I was thinking of the Corona Mark II — a name they liked so much they used it twice! The “Corona” part of “Corona Mark II” eventually became silent, but persisted in Japan well after the Mark II became a clearly different car.
Perhaps you could compare the regular Corolla sedans to cars that sold well in other countries, the Chevrolet Impala in the USA, Ford Cortina in the UK, VW Beetle in Germany in one respect you alluded to in your text. That is offering a relatively painless car owning experience. Not unfailing reliability, although Impalas and Cortinas were less than bulletproof finding a shop that would fix them at at a reasonable cost was quite easy.
The point I think is most customers wanted an affordable, unpretentious, competent car that was unlikely to let them down. In their own way the examples I have given fitted the bill for their own markets. Toyotas trump card for maintaining sales for many years was developing and updating it and its enviable reputation for reliability, something Ford and Chevrolet never really had, and VW seem to have lost.
In all of the cases you mention, a key factor was low overall cost of ownership: a combination of modest operating costs and strong residuals. A lot of the Cortina’s British success, as I understand it, was that Ford was able to optimize its standardized cost-of-ownership numbers in a way that was like catnip for fleet sales managers. Similarly, a properly equipped sixties Impala, though rather thirsty by global standards and far from bulletproof, had a reputation for perceived quality that translated into very good resale values.
What’s significant about the Corolla in that regard is that Toyota managed to translate that into a variety of different global markets. An Impala was only cheap to own in the U.S. and perhaps to a lesser extent in Canada. I know Ford sold the Cortina in a variety of markets, but the only ones where it was a market leader were the U.K. and perhaps South Africa. (I don’t have any comparative overall sales figures for South Africa.) The Corolla was economical enough to be considered so in markets with higher fuel prices and lower incomes and was rugged enough to make a fair go of it in places where a breakdown was more complicated than having to drop the car at the local garage down the road.
I know car people tend to use “appliance-like” in a derogatory fashion, but in a lot of circumstances, it’s perfectly appropriate. For instance, if I’m purchasing a toaster, I just want it to be cheap and work when I need it to. Given two identically priced choices, I might choose a jaunty red one over the usual stainless-and-black number, but I’m not going to pay extra for attractive toaster design (especially if it seems to come at the expense of function), “soft-touch” controls that are going to break, or the like. It’s not unreasonable to approach cars in the same way.

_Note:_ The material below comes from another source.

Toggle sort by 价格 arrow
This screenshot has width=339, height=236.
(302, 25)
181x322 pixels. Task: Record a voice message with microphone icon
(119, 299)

thank you for this article, very informative. All I need now is to know how many hard tops were built and sold during the 3rd generation of the Corolla Levin. lol! I own one and seldom see them, even during Toyotafest meets.
I unfortunately don’t have any detailed production breakdowns. I looked, but my Japanese isn’t nearly good enough to find Japanese-language data, which might need to come directly from Toyota in any case. Sadly, their otherwise extremely comprehensive 75th anniversary history site, which did have extensive information on the development of the Corolla, did not include production breakouts. The closest I found was the production estimates in the launch press releases, which aren’t necessarily accurate, being pre-release estimates (although they do give some idea how well the outgoing model had been doing), and generally aren’t broken out by body style. If anyone knows of a good source for total production figures, I’d be glad to hear of it!
I believe the 2TG didn’t come to Australia because of insurance reasons, at least for the Celica. Corollas were built here. It would have established the Celica as a performance car across the range.